So, that’s kind of how I got into it, it was by accident, by that friend of mine saying hey, and Google magician and that really got the wheels turning and me thinking, look at the possibilities of this.
Welly Mulia: Awesome story. So, obviously you know a lot of things about digital marketing and sales funnels but why is it that you choose to write a book on email marketing?
Ian Brodie: It was another one of those things. I am sure when you interview people, you find that a lot of things kind of happen by accident, or various things coming together. So, it was a couple of things, one is I begun to develop a reputation for email marketing, so I found that when I first set up my own business, I started blogging, because I just had things that I wanted to say that wasn’t necessarily a particular great goal or I wasn’t thinking blogging would make me rich, I just thought there are things in my field about Marketing and Sales for Consultants that I would like to say that I don’t think anyone is saying, So, I was writing quite a lot, and then that blogging naturally turned into… obviously if you do any reading around… and a particular friend of mine at the time said, hey, you should try that email marketing thing, I resisted for about a year that no, email is really old fashioned, I don’t want to do that, and eventually I was persuaded, and then all of a sudden, the sale started increasing through the emails.
But because I was writing a lot, I guess I got reasonably good at it, and people were beginning to email back to me and started saying, do you teach this, and yeah, I could join your program and learn about marketing generally, but what I really want to know about is the email stuff. So, at the time I created a little online course for email marketing that people could take, and a kind of free email sequence and stuff like that. And then about that time, I was approached by a lady who taught people how to write books, and her concept was like a book camp, where you go for a weekend, but you do it via a webinar, and you write a book, at least you break the back of it, and you get most of it done in a weekend, and I thought that was also really good, because my people, consultants are the sort of people where book is good marketing for them, but it is really difficult to write a book, especially a good one.
So, if you got a course that helps to do that, great! But I can’t promote something that I know doesn’t work, I can’t jointly promote it and tell them it’s great, if I don’t know it doesn’t work. So, I tell you what, I go to your website and I buy a course, don’t give me a discount or anything, I just want to buy it like a normal customer, I will buy a course, I will come on your next program, and then I will try and write a book myself and she said that’s great, what do you want to write a book about and I said I don’t really know, tell you what, she had said to me, that she wanted to promote my email expertise, said why don’t I write about email marketing, because then when we talk about things, you can mention I have written a book on email marketing, and that gives me some credibility with your audience who I am going to do the webinar for about the email marketing.
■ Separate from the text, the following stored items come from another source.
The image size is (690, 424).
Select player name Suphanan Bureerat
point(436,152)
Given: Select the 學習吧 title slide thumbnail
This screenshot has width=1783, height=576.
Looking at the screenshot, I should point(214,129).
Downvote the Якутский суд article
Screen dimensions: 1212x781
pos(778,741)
So, it kind of came about through that. That makes two factors, one is, I was getting very good at it, people asking me how I did it, and secondly, the opportunity came up to write a book, and I needed a topic and that just seemed like the right one to do. And indeed as it turned out, the methodology worked, I did the book camp through weekend, it was US time and I was in the UK, so my weekends were studying late and working really late into the night, I didn’t see my family for 3 days essentially. But by the end of that 3 days, I had the draft of the book on audio, a day or two later, I had the transcription, and then after some editing and stuff like that, I had my book.
Welly Mulia: Awesome. So having been in this industry for so long, and you have created your own training programs, online courses, so you have a lot of experience in this area, what do you think is the number one problem people face when trying to create their online courses or online training programs?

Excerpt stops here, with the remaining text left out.